If you've read our overview of MCP for advertising, you know the high-level story: AI agents call standardized tools instead of clicking dashboards. This post is the practical follow-up — what does it actually look like to ship one?

By the end of this walkthrough you'll have a working AI ad agent that can create campaigns, check performance, pause underperformers, and reallocate budget — all triggered by natural language. We'll use Python and the Anthropic SDK, but the concepts apply to any LLM that supports tool calls.

Architecture Overview

An MCP-based ad agent has four moving parts:

  1. Tool definitions — JSON schemas describing what the agent can do (create_campaign, get_metrics, pause_adset, etc.)
  2. Tool implementations — actual functions that hit the Meta Marketing API
  3. Agent loop — sends user input + tool results to the LLM, executes any tool calls it requests
  4. Guardrails — spend caps, approval flows, audit logging

The LLM doesn't need to know how the Meta API works. It only sees the tool descriptions and decides which to call.

Step 1: Define Your Tools

Start with the smallest useful surface area. Here's a minimal toolset that covers most day-to-day ad management:

tools = [
    {
        "name": "list_campaigns",
        "description": "List all active campaigns in the ad account.",
        "input_schema": {
            "type": "object",
            "properties": {
                "status": {"type": "string", "enum": ["ACTIVE", "PAUSED", "ALL"]}
            }
        }
    },
    {
        "name": "get_campaign_metrics",
        "description": "Get spend, impressions, clicks, conversions, and ROAS for a campaign over a date range.",
        "input_schema": {
            "type": "object",
            "properties": {
                "campaign_id": {"type": "string"},
                "date_preset": {
                    "type": "string",
                    "enum": ["today", "yesterday", "last_7d", "last_30d"]
                }
            },
            "required": ["campaign_id"]
        }
    },
    {
        "name": "pause_campaign",
        "description": "Pause a campaign. Use when ROAS is consistently below target.",
        "input_schema": {
            "type": "object",
            "properties": {"campaign_id": {"type": "string"}},
            "required": ["campaign_id"]
        }
    },
    {
        "name": "update_campaign_budget",
        "description": "Increase or decrease daily budget on a campaign.",
        "input_schema": {
            "type": "object",
            "properties": {
                "campaign_id": {"type": "string"},
                "daily_budget_cents": {"type": "integer"}
            },
            "required": ["campaign_id", "daily_budget_cents"]
        }
    }
]

Notice the tool descriptions read like instructions to a junior media buyer. The LLM uses these descriptions to decide when to call each tool, so write them carefully.

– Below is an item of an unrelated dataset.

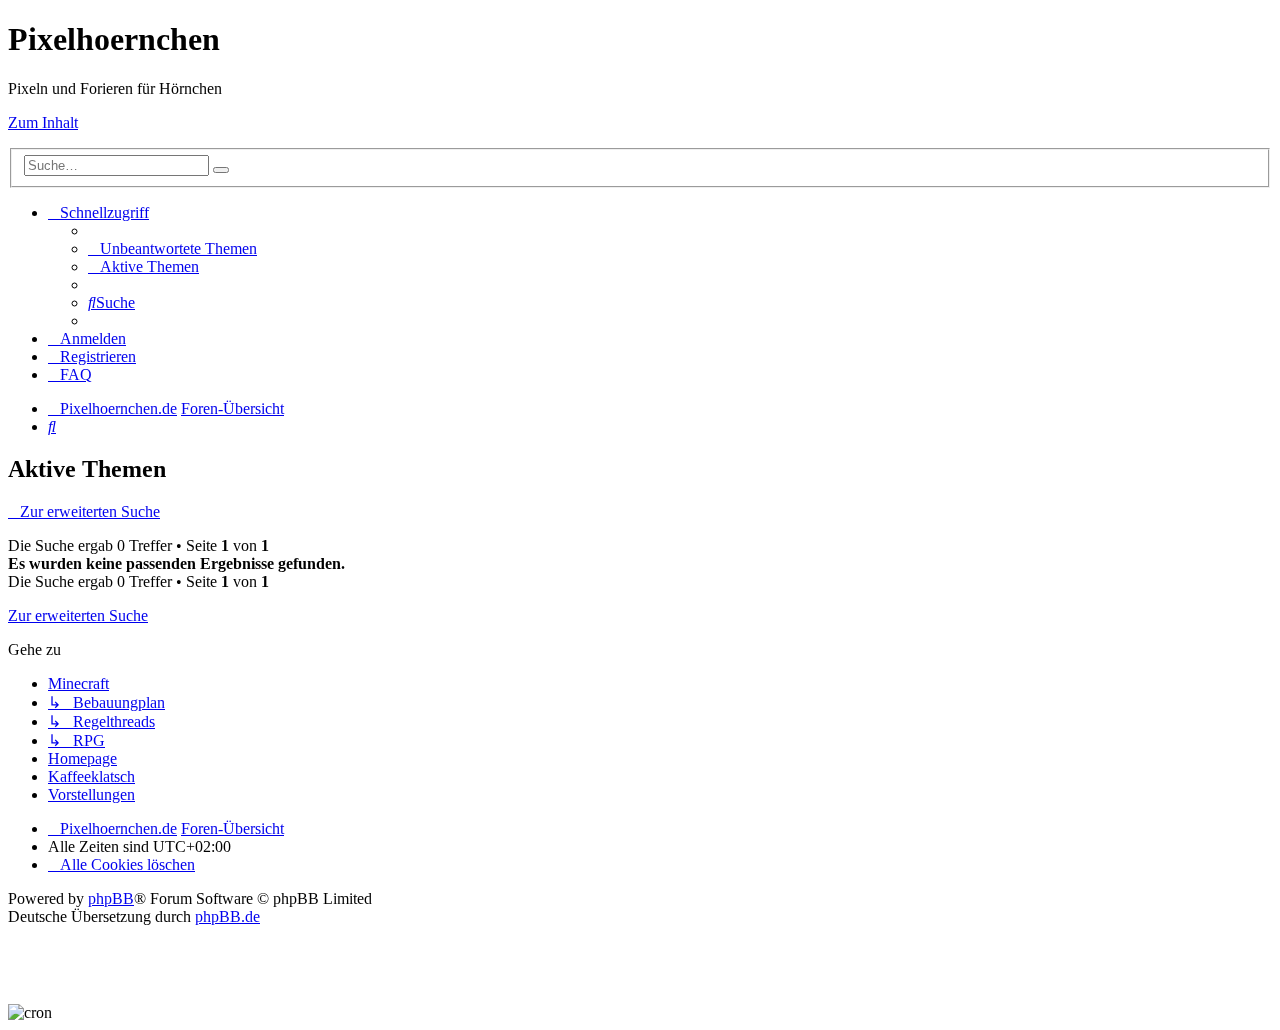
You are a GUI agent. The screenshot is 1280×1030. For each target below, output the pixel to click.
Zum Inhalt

Step 2: Implement the Tools

Each tool is a thin wrapper around the Meta Marketing API. Here's one:

import requests, os

ACCESS_TOKEN = os.environ["META_ACCESS_TOKEN"]
AD_ACCOUNT = os.environ["META_AD_ACCOUNT_ID"]

def get_campaign_metrics(campaign_id: str, date_preset: str = "last_7d") -> dict:
    url = f"https://graph.facebook.com/v19.0/{campaign_id}/insights"
    params = {
        "access_token": ACCESS_TOKEN,
        "date_preset": date_preset,
        "fields": "spend,impressions,clicks,actions,purchase_roas"
    }
    r = requests.get(url, params=params, timeout=15)
    r.raise_for_status()
    data = r.json().get("data", [{}])[0]
    return {
        "spend": float(data.get("spend", 0)),
        "impressions": int(data.get("impressions", 0)),
        "clicks": int(data.get("clicks", 0)),
        "roas": float(data.get("purchase_roas", [{}])[0].get("value", 0))
    }

Keep these functions deterministic and side-effect-aware. Anything that changes account state (pause, budget update, campaign creation) should log who/what/when before executing.

Step 3: The Agent Loop

Now wire the LLM to the tools. The pattern is: send a message, check for tool calls, execute them, send results back, repeat until the LLM stops calling tools.

from anthropic import Anthropic

client = Anthropic()

def run_agent(user_message: str):
    messages = [{"role": "user", "content": user_message}]

    while True:
        response = client.messages.create(
            model="claude-opus-4-7",
            max_tokens=4096,
            tools=tools,
            messages=messages
        )

        if response.stop_reason == "end_turn":
            return response.content[0].text

        # Execute any tool calls
        tool_results = []
        for block in response.content:
            if block.type == "tool_use":
                result = TOOL_REGISTRY[block.name](**block.input)
                tool_results.append({
                    "type": "tool_result",
                    "tool_use_id": block.id,
                    "content": str(result)
                })

        messages.append({"role": "assistant", "content": response.content})
        messages.append({"role": "user", "content": tool_results})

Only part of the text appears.